■ **Задание**
Обновите записи от самого начала до строки с "coordinates (508, 644)." включительно, заменив "Describe the element" на "Identify the element". Все остальное в этих строках оставьте без изменений.

■ **Записи, взятые из одной коллекции**

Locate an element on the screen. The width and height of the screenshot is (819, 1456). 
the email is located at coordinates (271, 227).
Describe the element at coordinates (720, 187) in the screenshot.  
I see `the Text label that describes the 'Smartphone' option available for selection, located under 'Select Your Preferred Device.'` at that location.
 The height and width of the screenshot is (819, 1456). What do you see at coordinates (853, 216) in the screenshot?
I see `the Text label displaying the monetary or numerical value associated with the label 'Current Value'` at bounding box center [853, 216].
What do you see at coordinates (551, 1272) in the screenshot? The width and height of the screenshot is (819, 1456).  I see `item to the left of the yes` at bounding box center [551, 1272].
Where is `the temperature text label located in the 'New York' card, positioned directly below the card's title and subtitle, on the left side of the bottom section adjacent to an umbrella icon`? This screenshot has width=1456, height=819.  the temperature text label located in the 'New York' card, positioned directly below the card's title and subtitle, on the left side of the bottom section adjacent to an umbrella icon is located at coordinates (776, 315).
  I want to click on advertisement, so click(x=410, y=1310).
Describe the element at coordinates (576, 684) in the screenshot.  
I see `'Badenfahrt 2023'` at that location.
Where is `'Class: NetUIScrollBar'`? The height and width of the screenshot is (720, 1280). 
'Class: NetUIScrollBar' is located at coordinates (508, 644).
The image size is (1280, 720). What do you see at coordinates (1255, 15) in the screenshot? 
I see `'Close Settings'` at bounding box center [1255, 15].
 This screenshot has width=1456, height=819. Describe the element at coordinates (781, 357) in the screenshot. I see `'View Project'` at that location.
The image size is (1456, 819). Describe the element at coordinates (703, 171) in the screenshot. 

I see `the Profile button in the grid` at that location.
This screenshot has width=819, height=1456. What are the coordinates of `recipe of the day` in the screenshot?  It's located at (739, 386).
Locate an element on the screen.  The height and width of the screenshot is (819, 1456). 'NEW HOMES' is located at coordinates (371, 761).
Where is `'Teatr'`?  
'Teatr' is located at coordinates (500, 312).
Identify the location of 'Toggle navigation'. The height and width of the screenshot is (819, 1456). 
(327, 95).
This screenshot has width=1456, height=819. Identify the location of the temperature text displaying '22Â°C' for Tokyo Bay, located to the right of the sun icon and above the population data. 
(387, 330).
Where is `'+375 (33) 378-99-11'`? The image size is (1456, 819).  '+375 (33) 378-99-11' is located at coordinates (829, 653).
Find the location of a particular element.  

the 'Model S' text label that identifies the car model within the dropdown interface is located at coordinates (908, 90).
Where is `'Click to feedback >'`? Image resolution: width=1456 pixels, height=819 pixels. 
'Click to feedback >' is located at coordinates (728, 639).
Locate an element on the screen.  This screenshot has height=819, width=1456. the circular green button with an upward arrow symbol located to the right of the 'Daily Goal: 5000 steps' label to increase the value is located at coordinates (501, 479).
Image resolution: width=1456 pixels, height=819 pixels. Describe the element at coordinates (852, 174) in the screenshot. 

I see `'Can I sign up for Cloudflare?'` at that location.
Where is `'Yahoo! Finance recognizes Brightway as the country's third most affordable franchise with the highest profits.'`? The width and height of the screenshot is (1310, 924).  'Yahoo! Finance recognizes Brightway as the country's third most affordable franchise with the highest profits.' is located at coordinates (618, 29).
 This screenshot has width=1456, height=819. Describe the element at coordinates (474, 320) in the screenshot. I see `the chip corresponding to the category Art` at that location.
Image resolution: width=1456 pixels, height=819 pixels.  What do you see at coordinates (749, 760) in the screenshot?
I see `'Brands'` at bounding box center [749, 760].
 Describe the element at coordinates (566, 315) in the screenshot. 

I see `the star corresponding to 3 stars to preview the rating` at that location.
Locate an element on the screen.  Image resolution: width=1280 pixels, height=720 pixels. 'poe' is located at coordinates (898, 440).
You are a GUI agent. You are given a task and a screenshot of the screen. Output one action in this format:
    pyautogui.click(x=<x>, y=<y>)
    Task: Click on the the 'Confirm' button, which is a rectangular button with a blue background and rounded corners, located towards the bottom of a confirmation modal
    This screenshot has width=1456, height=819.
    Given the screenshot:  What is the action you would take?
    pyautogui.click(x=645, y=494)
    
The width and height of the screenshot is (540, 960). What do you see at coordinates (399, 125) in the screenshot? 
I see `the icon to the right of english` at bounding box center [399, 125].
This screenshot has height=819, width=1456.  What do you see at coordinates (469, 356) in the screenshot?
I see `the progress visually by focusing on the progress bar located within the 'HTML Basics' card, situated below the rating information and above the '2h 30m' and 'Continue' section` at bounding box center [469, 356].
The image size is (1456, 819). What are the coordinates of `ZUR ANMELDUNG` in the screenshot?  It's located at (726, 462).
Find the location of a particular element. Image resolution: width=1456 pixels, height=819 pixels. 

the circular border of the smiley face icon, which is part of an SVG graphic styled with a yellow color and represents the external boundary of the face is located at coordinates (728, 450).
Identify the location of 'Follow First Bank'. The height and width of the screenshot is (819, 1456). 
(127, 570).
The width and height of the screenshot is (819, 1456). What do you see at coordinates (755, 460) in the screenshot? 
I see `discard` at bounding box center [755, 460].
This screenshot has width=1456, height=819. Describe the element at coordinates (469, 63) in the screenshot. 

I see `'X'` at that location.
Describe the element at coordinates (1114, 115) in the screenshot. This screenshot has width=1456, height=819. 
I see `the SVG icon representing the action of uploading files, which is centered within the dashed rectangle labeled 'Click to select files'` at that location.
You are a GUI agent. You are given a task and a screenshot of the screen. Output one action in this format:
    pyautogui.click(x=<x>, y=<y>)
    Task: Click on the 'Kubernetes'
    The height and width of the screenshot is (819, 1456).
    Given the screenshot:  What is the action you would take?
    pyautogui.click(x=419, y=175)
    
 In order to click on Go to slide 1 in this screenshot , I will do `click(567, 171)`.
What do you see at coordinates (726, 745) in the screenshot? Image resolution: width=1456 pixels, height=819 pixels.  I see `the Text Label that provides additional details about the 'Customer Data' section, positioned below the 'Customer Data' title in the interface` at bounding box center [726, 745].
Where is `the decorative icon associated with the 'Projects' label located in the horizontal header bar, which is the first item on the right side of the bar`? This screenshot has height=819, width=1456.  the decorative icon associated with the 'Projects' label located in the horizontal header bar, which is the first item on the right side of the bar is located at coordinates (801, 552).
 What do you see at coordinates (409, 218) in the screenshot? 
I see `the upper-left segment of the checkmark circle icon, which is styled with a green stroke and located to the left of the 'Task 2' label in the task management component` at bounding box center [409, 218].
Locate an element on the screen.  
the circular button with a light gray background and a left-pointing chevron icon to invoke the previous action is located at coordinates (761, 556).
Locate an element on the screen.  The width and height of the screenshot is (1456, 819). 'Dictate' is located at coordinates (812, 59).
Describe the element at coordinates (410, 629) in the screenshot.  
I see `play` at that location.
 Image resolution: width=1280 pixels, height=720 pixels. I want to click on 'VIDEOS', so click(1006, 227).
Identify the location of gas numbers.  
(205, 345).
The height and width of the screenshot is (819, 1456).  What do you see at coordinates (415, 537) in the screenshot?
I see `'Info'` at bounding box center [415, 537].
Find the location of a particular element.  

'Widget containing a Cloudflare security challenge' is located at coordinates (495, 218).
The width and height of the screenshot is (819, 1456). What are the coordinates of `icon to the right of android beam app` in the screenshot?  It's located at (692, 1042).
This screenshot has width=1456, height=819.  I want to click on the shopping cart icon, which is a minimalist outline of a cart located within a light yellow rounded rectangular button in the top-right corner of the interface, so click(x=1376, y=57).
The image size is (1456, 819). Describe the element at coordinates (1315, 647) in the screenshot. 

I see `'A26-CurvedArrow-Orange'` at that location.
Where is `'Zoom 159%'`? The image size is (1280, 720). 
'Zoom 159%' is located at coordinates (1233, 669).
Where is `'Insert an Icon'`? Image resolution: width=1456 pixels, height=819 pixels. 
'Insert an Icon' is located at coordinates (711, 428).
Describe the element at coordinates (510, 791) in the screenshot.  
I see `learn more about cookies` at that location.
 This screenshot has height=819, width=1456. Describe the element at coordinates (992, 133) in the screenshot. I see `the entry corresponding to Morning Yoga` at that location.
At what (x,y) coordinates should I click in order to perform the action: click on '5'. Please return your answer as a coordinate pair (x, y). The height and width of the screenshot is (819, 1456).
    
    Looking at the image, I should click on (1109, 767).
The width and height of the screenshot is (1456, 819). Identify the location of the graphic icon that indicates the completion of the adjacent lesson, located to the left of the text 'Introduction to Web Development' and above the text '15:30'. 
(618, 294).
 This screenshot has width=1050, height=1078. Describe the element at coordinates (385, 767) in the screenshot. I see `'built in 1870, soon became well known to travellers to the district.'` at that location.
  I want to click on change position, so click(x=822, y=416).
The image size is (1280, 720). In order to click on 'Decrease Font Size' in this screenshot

■ **Правильный результат**
Locate an element on the screen. The width and height of the screenshot is (819, 1456). 
the email is located at coordinates (271, 227).
Identify the element at coordinates (720, 187) in the screenshot.  
I see `the Text label that describes the 'Smartphone' option available for selection, located under 'Select Your Preferred Device.'` at that location.
 The height and width of the screenshot is (819, 1456). What do you see at coordinates (853, 216) in the screenshot?
I see `the Text label displaying the monetary or numerical value associated with the label 'Current Value'` at bounding box center [853, 216].
What do you see at coordinates (551, 1272) in the screenshot? The width and height of the screenshot is (819, 1456).  I see `item to the left of the yes` at bounding box center [551, 1272].
Where is `the temperature text label located in the 'New York' card, positioned directly below the card's title and subtitle, on the left side of the bottom section adjacent to an umbrella icon`? This screenshot has width=1456, height=819.  the temperature text label located in the 'New York' card, positioned directly below the card's title and subtitle, on the left side of the bottom section adjacent to an umbrella icon is located at coordinates (776, 315).
  I want to click on advertisement, so click(x=410, y=1310).
Identify the element at coordinates (576, 684) in the screenshot.  
I see `'Badenfahrt 2023'` at that location.
Where is `'Class: NetUIScrollBar'`? The height and width of the screenshot is (720, 1280). 
'Class: NetUIScrollBar' is located at coordinates (508, 644).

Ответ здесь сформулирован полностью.